From The Kenyon Review, Winter 1961, Vol. XXIII, No. 1

Blue, unstirrable, dreaming,
The hammerhead goes by the boat,
Passing me slowly in looking.

He has singled me out from the others;
He has put his blue gaze in my brain.
The strength of creation sees through me:

The world is yet blind as beginning.
The shark’s brutal form never changes.
No millions of years shall yet turn him

From himself to a man in love,
Yet I feel that impossible man
Hover near, emerging from darkness,

Like a creature of light from the ocean.
He is what I would make of myself
In ten million years, if I could,

And arise from my brute of a body
To a thing the world never thought of
In a place as apparent as Heaven.

I name the blue shark through the water,
And the heart of my brain has spoken
To me, like an unknown brother,

Gently of ends and beginnings,
Gently of sources and outcomes,
Impossible, brighter than sunlight.

In 1956, James Dickey resigned his teaching position at The University of Florida when his reading of the poem "The Father's Body" to a local women's group was construed as obscene.

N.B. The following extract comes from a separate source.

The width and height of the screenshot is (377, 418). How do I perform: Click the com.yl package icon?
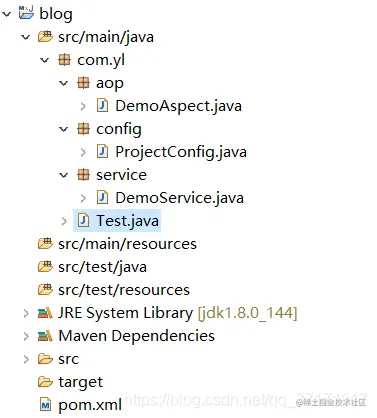pyautogui.click(x=64, y=60)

He took a position as an advertising copywriter and executive for the McCann-Erickson agency in New York, a position he later described as "selling his soul to the devil in the daytime and buying it back at night." Dickey worked in the advertising business until 1961, when he received a Guggenheim Fellowship that allowed him to move his family to Italy and devote his time to writing poetry.